Sec. 217.147 Letters of Authorization.
(a) To incidentally take marine mammals pursuant to these
regulations, the IBRP must apply for and obtain an LOA.
(b) An LOA, unless suspended or revoked, may be effective for a
period of time not to exceed the effective dates of this subpart.
(c) If an LOA expires prior to the end of the effective dates of
this subpart, the IBRP may apply for and obtain a renewal of the LOA.
(d) In the event of projected changes to the activity or to
mitigation and monitoring measures required by an LOA, the IBRP must
apply for and obtain a modification of the LOA as described in Sec.
217.148.
(e) The LOA must set forth the following information:
(1) Permissible methods of incidental taking;
(2) Means of effecting the least practicable adverse impact (i.e.,
mitigation) on the species, its habitat, and on the availability of the
species for subsistence uses; and
(3) Requirements for monitoring and reporting.
(f) Issuance of the LOA must be based on a determination that the
level of taking will be consistent with the findings made for the total
taking allowable under this subpart.
(g) Notice of issuance or denial of an LOA must be published in the
Federal Register within 30 days of a determination.
Sec. 217.148 Modifications of Letters of Authorization.
(a) A LOA issued under Sec.
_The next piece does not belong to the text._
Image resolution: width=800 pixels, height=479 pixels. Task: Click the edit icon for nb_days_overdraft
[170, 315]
Sec. 216.106 of this chapter and
217.147 for the specified activities may be modified upon request by
the IBRP, provided that:
(1) The specified activity and mitigation, monitoring, and
reporting measures, as well as the anticipated impacts, are the same as
those described and analyzed for this subpart; and
(2) NMFS determines that the mitigation, monitoring, and reporting
measures required by the previous LOA were implemented.
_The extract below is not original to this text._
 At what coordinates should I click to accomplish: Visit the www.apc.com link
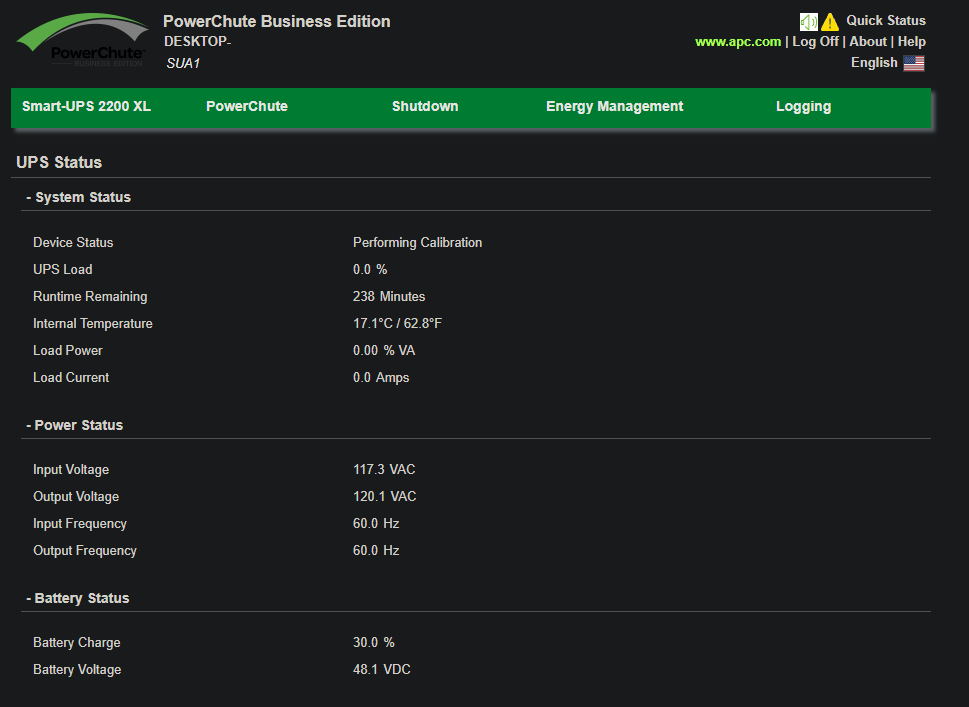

(b) For LOA modification by the IBRP that includes changes to the
specified activity or the mitigation, monitoring, or reporting measures
that do not change the findings made for the regulations in this
subpart or result in no more than a minor change in the total estimated
number of takes (or distribution by species or years), NMFS may publish
a notice of proposed LOA in the Federal Register, including the
associated analysis of the change and solicit public comment before
issuing the LOA.
(c) A LOA issued under Sec. Sec. 216.106 of this chapter and
217.147 for the specified activity may be modified by
[[Page 40528]]
NMFS under the following circumstances:
(1) NMFS may modify the existing mitigation, monitoring, or
reporting measures, after consulting with the IBRP regarding the
practicability of the modifications, if doing so creates a reasonable
likelihood of more effectively accomplishing the goals of the
mitigation and monitoring measures;
(i) Possible sources of data that could contribute to the decision
to modify the mitigation, monitoring, or reporting measures in an LOA
include, but are not limited to:
(A) Results from the IBRP's monitoring;
(B) Results from other marine mammal and/or sound research or
studies; and
(C) Any information that reveals marine mammals may have been taken
in a manner, extent or number not authorized by this subpart or
subsequent LOAs; and
(ii) If, through adaptive management, the modifications to the
mitigation, monitoring, or reporting measures are substantial, NMFS
shall publish a notice of proposed LOA in the Federal Register and
solicit public comment;
(2) If NMFS determines that an emergency exists that poses a
significant risk to the well-being of the species or stocks of marine
mammals specified in a LOA issued pursuant to Sec. Sec. 216.106 of
this chapter and 217.147, a LOA may be modified without prior notice or
opportunity for public comment. Notification will be published in the
Federal Register within 30 days of the action.